Taking a hard look at family prospects in one's latter 30s is indicative of personal priorities. Doing so on the back of a business card at Starbucks is almost a cliché adding to this indicator. And the author's solution of freezing her eggs smacks more of convenience than prudence.
Finally, this passage completes the picture:
In the future, a woman who registers for law or medical schooland knows ahead of time that she will spend her prime baby-making years in the trencheswould ask for loans for tuition and egg freezing at the same time.
There it is. The egg-freezing author still advocates having it all; equating motherhood with baby-making, and ignoring the human experience that raising a family is best accomplished using the energy, optimism, and creativity of young adulthood. Her use of "social freezing" as an elective medical procedure akin to casual cosmetic surgery and funded by loans in furtherance of career shows she is first and foremost married to her desires.
My advice to men encountering such a freezer-mom, pay the bill and leave. Because her definition of family is based on "me", not "us". And as sure as God made little green apples, the only thing lower than family on her list of importance is husband.

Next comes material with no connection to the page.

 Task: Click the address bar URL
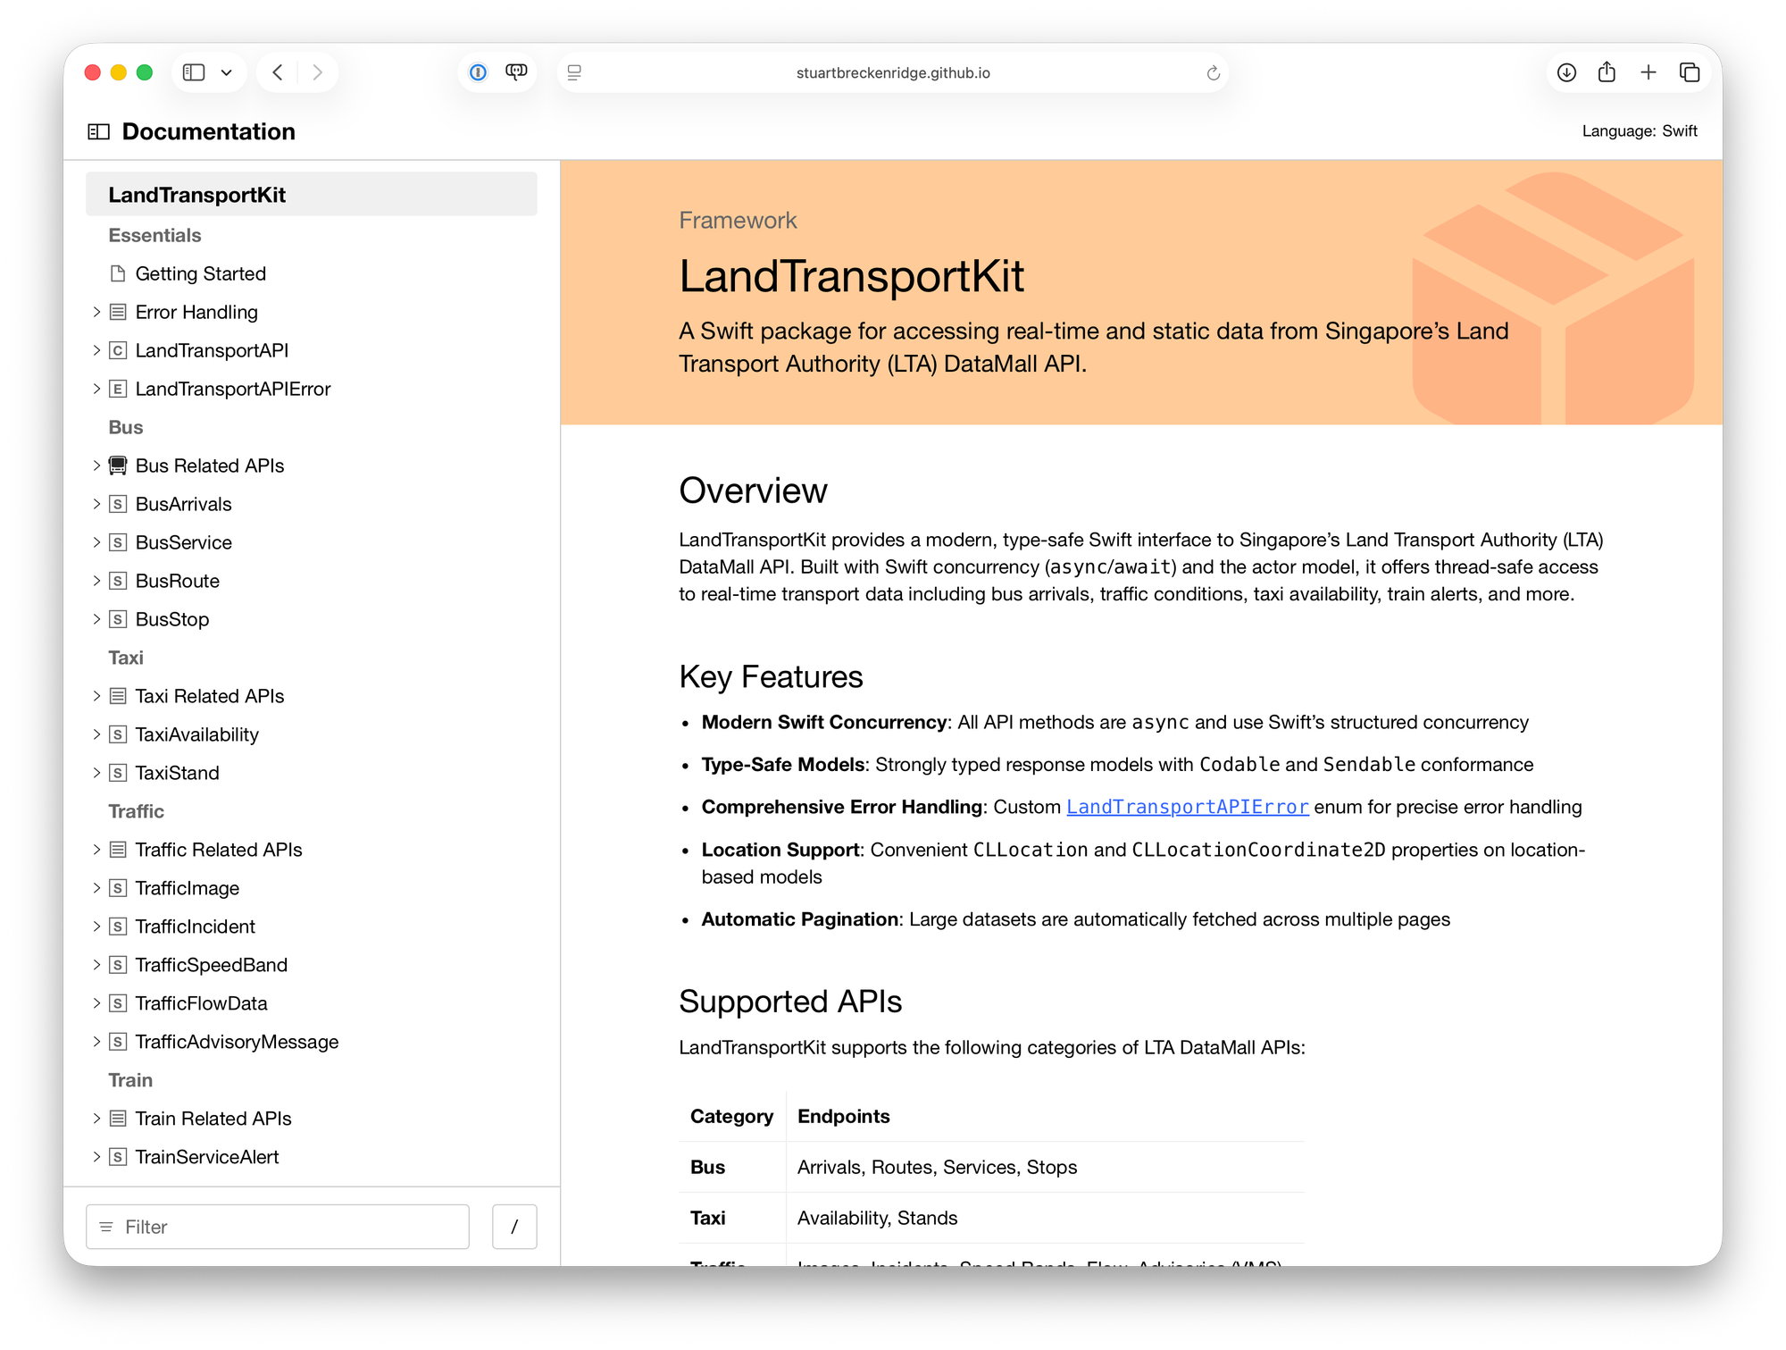point(892,73)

My grandmother gave me the best advice ever. She said the only way you will truly know a person is by meeting their families, and seeing how they treat each other. Of course being a traditional Catholic family meant marrying Catholic. I didn’t give my husband of 18 years, the father of my children a chance, until I met his sweet loving Catholic mother. She reminded me of my grandmother and I fell in love, and started liking my husband. Haha. He’s the best thing that ever happened to me, and I truly believe to this day the God planned for us to be together. Having the person that God plans for you, and the life that God plans for you, will bring true success. I would have made a lot of horrible decisions if I trusted my own judgement.
LOL - A friend of mine once told me the secret to marrying well: Never cook for a man. Once he finds out you can cook you’ll never go out to dinner again. Also, and very important, your dining room is one room away from the bedroom. You never, ever let him into your bedroom. Well, maybe not never ever. At least hold out for Bermuda!